Telemetry and Run Reports

Scalable v2.0.0 includes a deterministic run history store for manifest-driven sessions. Every run records structured telemetry for debugging, auditing, resource advising, and ML model training.

Run directory layout

Each run is recorded under .scalable/runs/:

.scalable/
  runs/
    run-<timestamp>-<project>-<hash>/
      manifest.yaml
      plan.json
      manifest.lock
      run.json
      tasks.jsonl
      resources.jsonl
      workers.jsonl
      failures.jsonl
      cache.jsonl
      artifacts.jsonl
      cost.jsonl
      summary.json

JSONL is the canonical storage format. Optional parquet snapshots are emitted when telemetry parquet support is enabled.

Event types

The telemetry system records the following event categories:

  • Task events — submission, start, completion, failure, retry

  • Worker events — launch, ready, lost, removed

  • Resource events — CPU/memory allocation and usage

  • Cache events — hit/miss for @cacheable decorated functions

  • Failure events — error classification and stack traces

  • Artifact events — output registration and storage references

  • Cost events — cloud provider cost estimates

CLI reporting

Generate a report from the most recent run:

scalable report --latest

Machine-readable report output:

scalable report --latest --format json --output report.json

Report from a specific run:

scalable report --run-id run-20260519T120000Z-project-abc

Report options:

  • --runs-dir — Custom runs directory (default: .scalable/runs)

  • --run-id — Specific run identifier

  • --latest — Use most recent run (default when no run-id given)

  • --format — Output format (text or json)

  • --output — Write to file instead of stdout

Session integration

ScalableSession automatically initializes and finalizes telemetry for manifest-driven runs:

from scalable import ScalableSession

session = ScalableSession.from_yaml("scalable.yaml", target="local")
# Telemetry is automatically recorded during the session lifecycle

# Record custom artifacts
session.record_artifact("output.csv", kind="result")

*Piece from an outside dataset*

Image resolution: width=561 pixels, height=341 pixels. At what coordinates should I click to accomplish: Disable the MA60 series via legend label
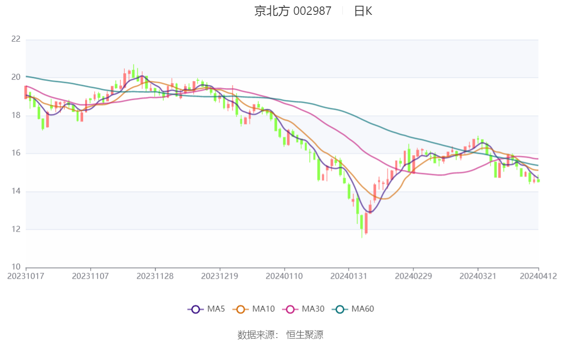(363, 309)
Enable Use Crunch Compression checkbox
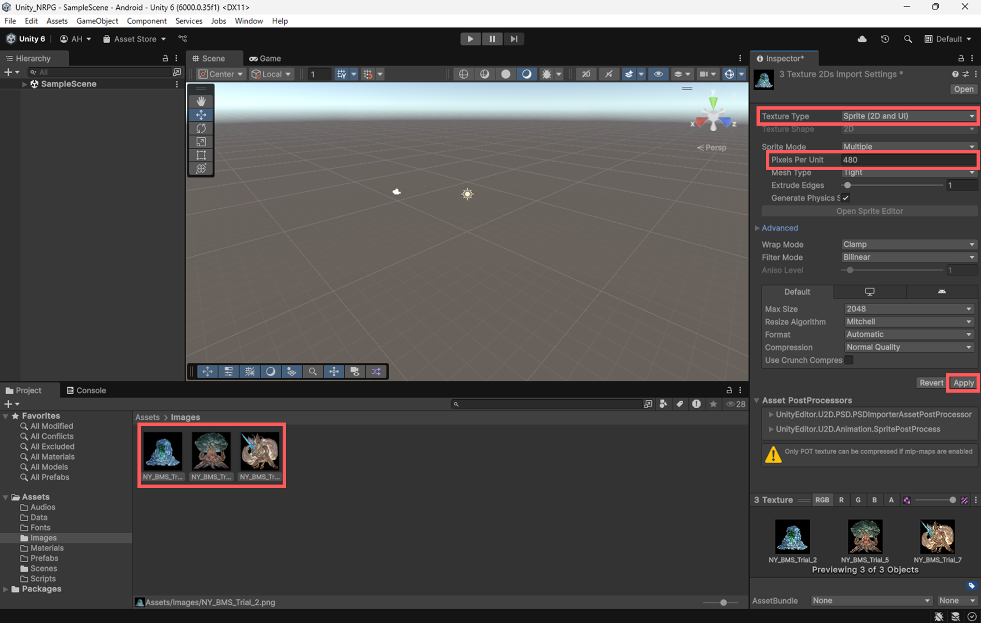 [849, 360]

ScalableClient.submit and ScalableClient.map emit task lifecycle telemetry through future callbacks when telemetry is active.

Configuration

The telemetry system supports these environment variables:

  • SCALABLE_RUNS_DIR — Local runs directory (default: .scalable/runs)

  • SCALABLE_TELEMETRY — Enable/disable telemetry (default: 1)

  • SCALABLE_TELEMETRY_PARQUET — Emit parquet snapshots (default: 0)

  • SCALABLE_RUNS_DIR_REMOTE — Remote storage for telemetry sync (optional)

Downstream consumers

Telemetry data feeds:

  • Deterministic Resource Advising — heuristic resource recommendations from run history

  • ML Optimization — ML-backed prediction models trained on telemetry features

  • scalable diagnose — failure classification and fix suggestions

  • scalable report — run summary and cost reporting